> [RECORDS FOR THIS EXERCISE]
##############################

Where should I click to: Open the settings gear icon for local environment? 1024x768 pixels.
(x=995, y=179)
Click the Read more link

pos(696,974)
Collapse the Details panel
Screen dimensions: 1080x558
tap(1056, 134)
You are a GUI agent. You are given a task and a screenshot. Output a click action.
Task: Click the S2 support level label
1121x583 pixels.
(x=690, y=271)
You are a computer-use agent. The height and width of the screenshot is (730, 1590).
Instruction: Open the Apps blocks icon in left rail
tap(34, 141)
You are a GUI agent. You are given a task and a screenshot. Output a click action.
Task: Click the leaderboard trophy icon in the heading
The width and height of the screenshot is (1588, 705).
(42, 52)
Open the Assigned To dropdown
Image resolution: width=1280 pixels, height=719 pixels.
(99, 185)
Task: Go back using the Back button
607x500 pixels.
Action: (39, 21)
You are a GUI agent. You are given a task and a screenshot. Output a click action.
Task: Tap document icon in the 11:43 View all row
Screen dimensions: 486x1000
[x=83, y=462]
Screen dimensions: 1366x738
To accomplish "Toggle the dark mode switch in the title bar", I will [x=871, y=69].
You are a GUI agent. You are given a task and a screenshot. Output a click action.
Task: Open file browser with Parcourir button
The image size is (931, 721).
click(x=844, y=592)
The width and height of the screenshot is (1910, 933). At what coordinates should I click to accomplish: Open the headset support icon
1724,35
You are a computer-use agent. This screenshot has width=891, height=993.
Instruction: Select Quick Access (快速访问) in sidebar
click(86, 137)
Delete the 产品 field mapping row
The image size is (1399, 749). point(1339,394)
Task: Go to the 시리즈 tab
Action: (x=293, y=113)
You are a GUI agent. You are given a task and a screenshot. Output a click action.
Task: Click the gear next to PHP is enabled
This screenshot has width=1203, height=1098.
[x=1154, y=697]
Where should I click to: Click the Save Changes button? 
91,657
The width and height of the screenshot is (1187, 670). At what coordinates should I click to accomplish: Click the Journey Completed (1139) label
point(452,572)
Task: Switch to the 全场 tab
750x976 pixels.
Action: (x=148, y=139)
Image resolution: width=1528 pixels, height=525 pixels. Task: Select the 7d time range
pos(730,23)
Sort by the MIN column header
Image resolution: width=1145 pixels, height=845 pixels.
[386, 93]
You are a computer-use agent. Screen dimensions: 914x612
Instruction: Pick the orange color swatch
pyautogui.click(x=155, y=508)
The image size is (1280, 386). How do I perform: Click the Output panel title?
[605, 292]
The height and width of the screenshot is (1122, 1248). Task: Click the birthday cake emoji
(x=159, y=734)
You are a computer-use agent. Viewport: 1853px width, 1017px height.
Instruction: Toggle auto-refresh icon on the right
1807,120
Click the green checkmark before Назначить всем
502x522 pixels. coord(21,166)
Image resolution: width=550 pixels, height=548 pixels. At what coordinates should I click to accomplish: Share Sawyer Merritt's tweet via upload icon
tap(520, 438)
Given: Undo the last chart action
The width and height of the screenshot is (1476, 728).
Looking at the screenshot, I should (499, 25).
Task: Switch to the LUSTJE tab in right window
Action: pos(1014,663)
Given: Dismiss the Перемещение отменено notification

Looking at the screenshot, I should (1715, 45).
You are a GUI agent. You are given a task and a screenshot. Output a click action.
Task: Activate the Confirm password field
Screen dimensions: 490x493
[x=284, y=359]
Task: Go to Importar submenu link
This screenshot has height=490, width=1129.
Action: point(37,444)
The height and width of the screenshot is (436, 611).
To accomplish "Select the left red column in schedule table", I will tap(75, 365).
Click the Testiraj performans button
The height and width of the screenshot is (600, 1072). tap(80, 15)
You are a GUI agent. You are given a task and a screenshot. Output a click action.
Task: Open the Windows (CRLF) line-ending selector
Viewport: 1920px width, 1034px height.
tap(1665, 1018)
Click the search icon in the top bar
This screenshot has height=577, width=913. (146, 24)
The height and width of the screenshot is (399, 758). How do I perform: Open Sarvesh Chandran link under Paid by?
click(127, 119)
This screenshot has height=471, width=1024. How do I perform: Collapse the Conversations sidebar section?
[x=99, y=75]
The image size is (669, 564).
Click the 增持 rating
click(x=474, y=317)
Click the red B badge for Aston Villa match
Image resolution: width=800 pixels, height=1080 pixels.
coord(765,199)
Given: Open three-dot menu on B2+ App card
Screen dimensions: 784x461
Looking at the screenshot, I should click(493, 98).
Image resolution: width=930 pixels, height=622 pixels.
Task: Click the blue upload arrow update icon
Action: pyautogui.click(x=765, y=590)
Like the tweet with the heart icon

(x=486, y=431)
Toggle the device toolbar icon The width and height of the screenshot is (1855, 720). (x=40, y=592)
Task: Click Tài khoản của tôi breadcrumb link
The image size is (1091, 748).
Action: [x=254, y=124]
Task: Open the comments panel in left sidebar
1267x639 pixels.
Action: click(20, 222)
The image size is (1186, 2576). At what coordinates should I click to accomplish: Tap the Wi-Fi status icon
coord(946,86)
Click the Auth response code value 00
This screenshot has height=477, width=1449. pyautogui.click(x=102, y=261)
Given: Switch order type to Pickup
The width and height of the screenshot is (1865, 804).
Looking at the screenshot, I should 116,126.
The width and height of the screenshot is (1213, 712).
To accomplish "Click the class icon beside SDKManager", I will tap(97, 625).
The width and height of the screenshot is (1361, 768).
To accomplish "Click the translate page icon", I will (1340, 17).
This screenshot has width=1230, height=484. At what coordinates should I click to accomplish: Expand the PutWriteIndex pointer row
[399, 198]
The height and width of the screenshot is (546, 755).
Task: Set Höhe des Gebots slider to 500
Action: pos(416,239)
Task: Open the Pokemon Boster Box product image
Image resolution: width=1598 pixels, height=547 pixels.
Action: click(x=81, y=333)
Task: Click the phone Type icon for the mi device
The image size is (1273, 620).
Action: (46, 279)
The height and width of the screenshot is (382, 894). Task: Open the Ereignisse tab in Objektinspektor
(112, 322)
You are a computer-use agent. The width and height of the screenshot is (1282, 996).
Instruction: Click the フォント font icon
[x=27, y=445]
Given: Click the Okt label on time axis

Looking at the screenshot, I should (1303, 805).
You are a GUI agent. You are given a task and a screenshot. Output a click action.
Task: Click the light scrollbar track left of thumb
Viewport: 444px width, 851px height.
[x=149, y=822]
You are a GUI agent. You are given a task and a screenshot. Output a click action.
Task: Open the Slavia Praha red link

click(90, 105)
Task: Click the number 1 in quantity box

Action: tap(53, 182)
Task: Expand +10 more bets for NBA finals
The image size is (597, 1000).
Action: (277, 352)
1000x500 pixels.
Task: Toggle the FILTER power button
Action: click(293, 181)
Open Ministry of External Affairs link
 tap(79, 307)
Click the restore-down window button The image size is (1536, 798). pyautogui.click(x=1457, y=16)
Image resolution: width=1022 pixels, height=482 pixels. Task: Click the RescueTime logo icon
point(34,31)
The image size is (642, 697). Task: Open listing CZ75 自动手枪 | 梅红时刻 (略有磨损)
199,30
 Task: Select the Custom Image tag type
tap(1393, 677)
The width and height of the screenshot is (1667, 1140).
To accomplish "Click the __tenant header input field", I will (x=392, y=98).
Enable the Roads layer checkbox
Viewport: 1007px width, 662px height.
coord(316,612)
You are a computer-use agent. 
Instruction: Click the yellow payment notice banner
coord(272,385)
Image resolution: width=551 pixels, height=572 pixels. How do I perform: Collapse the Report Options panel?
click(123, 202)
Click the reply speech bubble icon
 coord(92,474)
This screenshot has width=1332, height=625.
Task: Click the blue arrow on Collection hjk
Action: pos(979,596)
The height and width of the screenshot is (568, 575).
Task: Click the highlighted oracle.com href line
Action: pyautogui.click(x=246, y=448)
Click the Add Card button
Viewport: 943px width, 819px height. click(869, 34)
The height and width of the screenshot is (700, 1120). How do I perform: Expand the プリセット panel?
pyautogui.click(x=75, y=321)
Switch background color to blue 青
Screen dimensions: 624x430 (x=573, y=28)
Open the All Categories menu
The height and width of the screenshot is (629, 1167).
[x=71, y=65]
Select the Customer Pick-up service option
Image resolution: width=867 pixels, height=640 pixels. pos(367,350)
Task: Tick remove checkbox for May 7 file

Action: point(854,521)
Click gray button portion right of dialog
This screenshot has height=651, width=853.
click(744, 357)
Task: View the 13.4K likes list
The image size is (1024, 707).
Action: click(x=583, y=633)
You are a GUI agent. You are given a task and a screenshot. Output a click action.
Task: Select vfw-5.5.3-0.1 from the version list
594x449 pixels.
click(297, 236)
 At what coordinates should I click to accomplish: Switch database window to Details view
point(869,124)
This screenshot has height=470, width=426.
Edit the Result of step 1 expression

##############################

> [WHAT IS BEING ASKED] All lines from the listing above that include "device" should be shown.

> [ANSWER BOX]
Toggle the device toolbar icon The width and height of the screenshot is (1855, 720). (x=40, y=592)
Task: Click the phone Type icon for the mi device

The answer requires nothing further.